Ai sensi dell’art. 37 reg. esec. ord. pen. i colloqui con «persone diverse dai congiunti e dai conviventi» sono autorizzati quando ricorrono «ragionevoli motivi», invece il colloquio del convivente del detenuto è parificato a quello con i congiunti ed è autorizzato dal direttore dell’istituto penitenziario in via ordinaria e senza alcun accertamento in merito alle motivazioni sottostanti.
La circolare del Dipartimento dell’Amministrazione penitenziaria n. 3478/1998 forniva un’ampia interpretazione della nozione di «convivente» ricomprendendovi «tutti coloro che coabitavano col detenuto prima della carcerazione, senza attribuire alcuna rilevanza all’identità del sesso o alla tipologia dei rapporti concretamente intrattenuti con il detenuto medesimo (more uxorio, di amicizia, di collaborazione domestica, di lavoro alla pari, ecc.)».
Interveniva poi l’art. 1, co. 38, della legge n. 76/2016, recante «regolamentazione delle unioni civili tra persone dello stesso sesso e disciplina delle convivenze», che ha testualmente equiparato il convivente di fatto al coniuge del detenuto «nei casi previsti dall’ordinamento penitenziario».

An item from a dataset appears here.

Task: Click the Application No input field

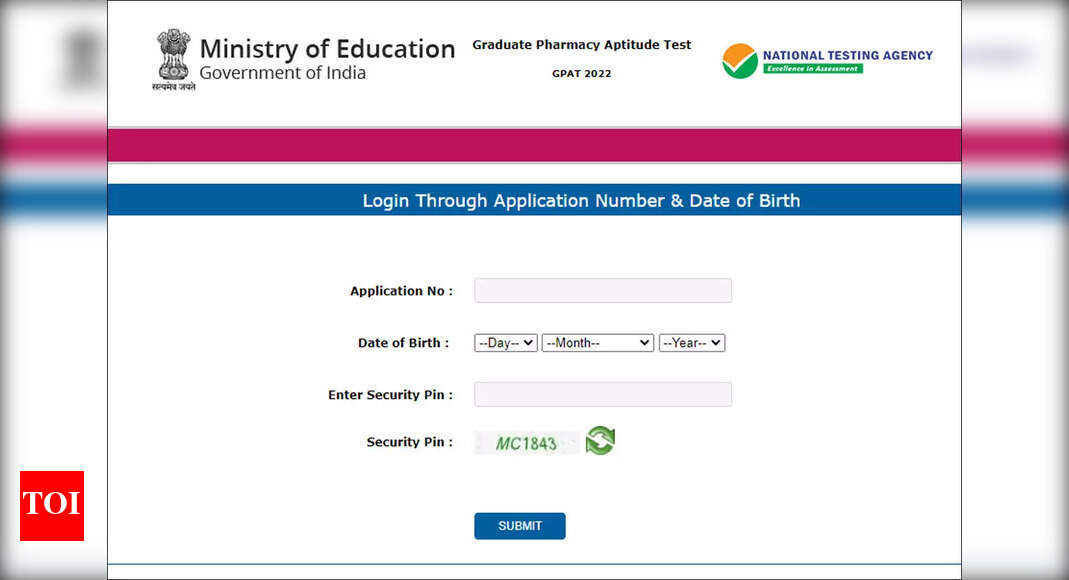Action: pyautogui.click(x=602, y=290)
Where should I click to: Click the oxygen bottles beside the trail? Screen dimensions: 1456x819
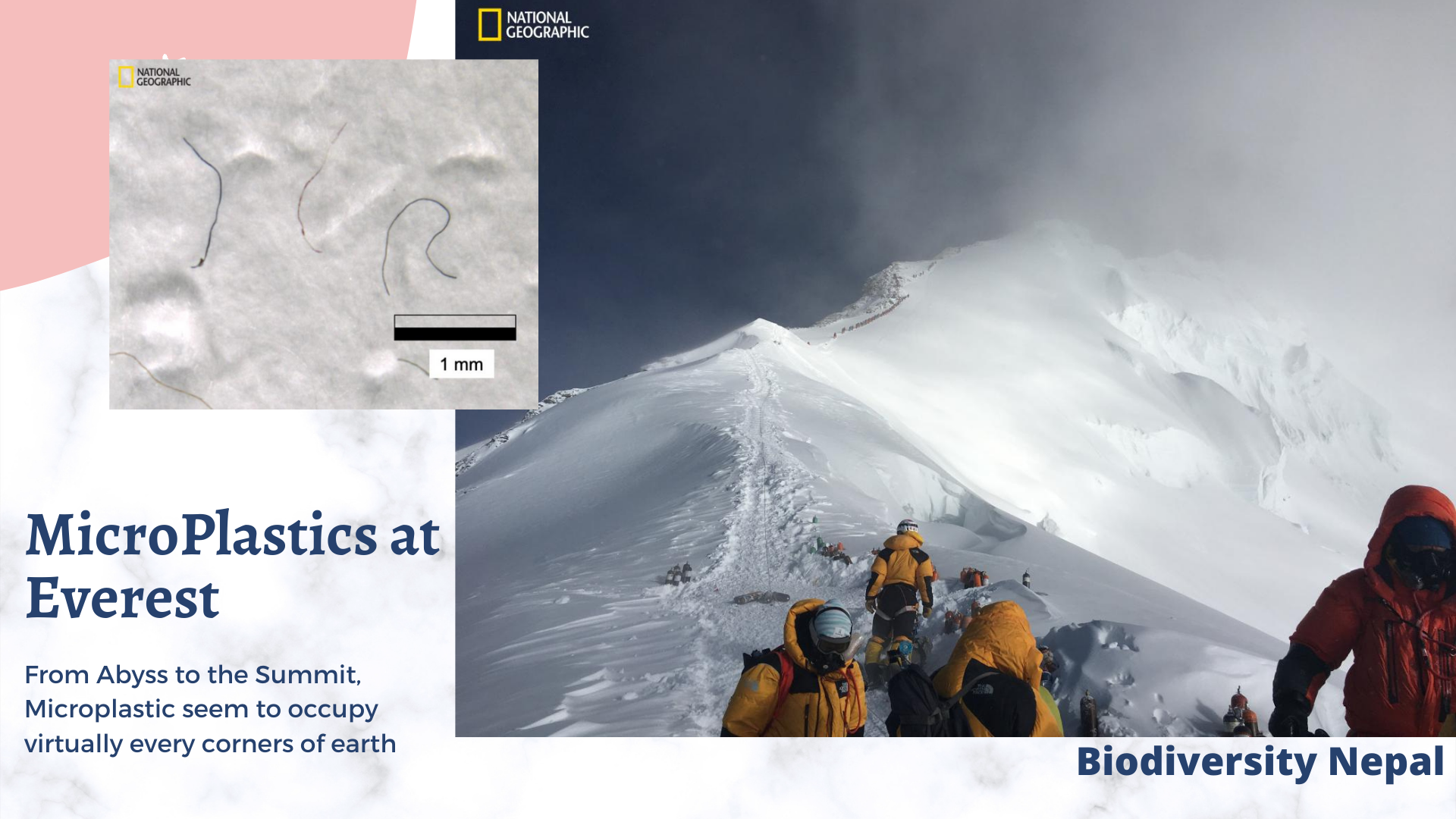(677, 574)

Secondo la Suprema Corte di Cassazione, il predetto art. 1, co. 38, al pari delle disposizioni immediatamente successive al co. 38, pare destinato a estendere al solo convivente di fatto del diretto interessato determinati diritti propri del coniuge, senza incidere sulla complessiva disciplina civilistica delle relazioni familiari.
Peraltro, hanno osservato gli Ermellini, la delega legislativa in materia non aveva apportato alcuna modifica dell’ordinamento penitenziario, limitandosi ad adeguare alcune disposizioni dell’ordinamento penale, quindi equiparando ai coniugi le due parti di un’unione civile regolata dalla legge n. 76/2016, senza prevedere alcunché in relazione ai conviventi di fatto.

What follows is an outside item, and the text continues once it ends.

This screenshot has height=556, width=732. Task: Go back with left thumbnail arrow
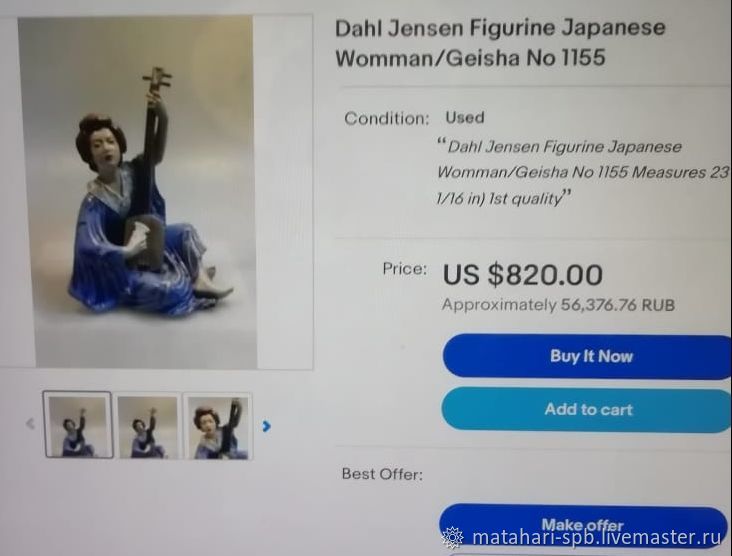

Conclusivamente, per la giurisprudenza di legittimità deve “escludersi che l’equiparazione tra la posizione della parte dell’unione civile al coniuge e tra il coniuge e il convivente del detenuto possa estendersi oltre tale ambito, a realizzare una surrettizia modifica della nozione giuridica di affinità e, dunque, a ricomprendere anche le relazioni di coppia del familiare del detenuto. Ne consegue, pertanto, che l’esigenza del detenuto di coltivare legami con soggetti non facenti parte del suo nucleo familiare inteso in senso stretto potrà essere soddisfatta attraverso una espressa autorizzazione da parte della direzione dell’istituto quando ricorrano «ragionevoli motivi»; ovvero, nel caso di detenuti
sottoposti al regime dell’art. 41-bis Ord. pen., quando vi siano ragioni «eccezionali», apprezzate «volta per volta dal direttore dell’istituto», secondo la previsione del comma 2-quater, lett. b), dello stesso art. 41-bis Ord. pen.”.